Remember the day when our moms’ skincare regimens consisted of Pond’s Cold Cream? “Hope in a jar”, the ads gushed (and hope was an excellent choice of word to use when describing this cold cream that fights dry skin but little else). Hey, it was a heck lot better than dousing your face in precious milk during the Great Depression.
R&D scientists who regularly put out cosmetic-oriented studies must be scriptwriters for SNL. One of the latest tests: Some 300 women of all ages who used anti-aging creams and other beauty treatments were interviewed by researchers from the University of Bath and Qatar University (that’s a partnership even the U.N. wouldn’t have thought of.) Among women who didn’t see hoped-for results, 73 percent continued using the ineffective products or treatments. But among women who thought the treatments or products were successful, 55 percent had stopped using them.
Whoa! Who are these women? I want to know which lady continues using a product even if it doesn’t work (if this is the case: manufacturers of Pet Rock, take note. You can make a comeback).
University of Bath marketing professor Brett Martin hastens to explain: “Consumers differ in motivation depending on what type of future self they are pursuing.” Adds Dr. Rana Sobh of Qatar University’s College of Business: “A visualization of negative selves in the future (looking old; looking like my mom) would keep women more motivated to deal with their aging in the face of adversity more than a visualization of positive selves.” The bottom line? A projection of the future self dictates behavior.

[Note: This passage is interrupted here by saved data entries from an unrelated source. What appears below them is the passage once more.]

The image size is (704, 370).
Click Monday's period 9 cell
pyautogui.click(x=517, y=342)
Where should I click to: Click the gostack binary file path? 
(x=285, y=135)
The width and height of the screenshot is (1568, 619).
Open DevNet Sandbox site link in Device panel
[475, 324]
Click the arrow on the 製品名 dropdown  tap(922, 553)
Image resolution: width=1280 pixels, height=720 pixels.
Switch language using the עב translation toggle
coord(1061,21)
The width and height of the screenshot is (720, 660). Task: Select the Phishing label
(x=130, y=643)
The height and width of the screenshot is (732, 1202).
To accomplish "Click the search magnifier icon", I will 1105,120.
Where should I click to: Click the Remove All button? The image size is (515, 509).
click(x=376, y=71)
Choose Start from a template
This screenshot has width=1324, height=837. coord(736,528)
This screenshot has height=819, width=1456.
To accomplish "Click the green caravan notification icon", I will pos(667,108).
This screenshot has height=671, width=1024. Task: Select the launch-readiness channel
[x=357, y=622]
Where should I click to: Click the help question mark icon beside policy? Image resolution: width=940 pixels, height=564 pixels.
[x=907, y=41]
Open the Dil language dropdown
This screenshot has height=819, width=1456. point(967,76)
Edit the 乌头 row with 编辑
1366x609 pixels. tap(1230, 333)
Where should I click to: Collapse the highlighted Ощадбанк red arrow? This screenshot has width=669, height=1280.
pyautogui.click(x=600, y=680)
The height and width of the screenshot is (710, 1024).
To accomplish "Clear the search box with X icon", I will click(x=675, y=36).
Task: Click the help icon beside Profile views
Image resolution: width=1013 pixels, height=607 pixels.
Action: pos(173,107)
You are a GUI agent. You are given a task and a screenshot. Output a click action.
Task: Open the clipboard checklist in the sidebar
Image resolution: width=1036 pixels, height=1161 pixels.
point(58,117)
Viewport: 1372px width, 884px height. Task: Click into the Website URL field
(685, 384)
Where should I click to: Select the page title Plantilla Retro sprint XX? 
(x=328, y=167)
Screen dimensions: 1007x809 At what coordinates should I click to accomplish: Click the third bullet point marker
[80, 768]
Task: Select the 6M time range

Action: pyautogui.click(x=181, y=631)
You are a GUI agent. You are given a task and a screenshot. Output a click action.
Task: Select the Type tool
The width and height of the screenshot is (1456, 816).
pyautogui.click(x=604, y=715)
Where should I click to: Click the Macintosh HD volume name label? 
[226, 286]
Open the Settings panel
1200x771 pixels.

In plain English, women who stick to non-performing products instead of cutting their losses have a negative future self-image and are motivated by fear of failure. So when products don’t perform, they regard themselves as guilty of somehow not getting with the program. The product worked for other people; what’s wrong with them?
It’s a little too much philosophy and psychology mixed with sadistic tendencies for us. If you like a product, buy two, we say. If it doesn’t work, stop analyzing it like a dateless scientist on a Saturday Night and toss it in the can.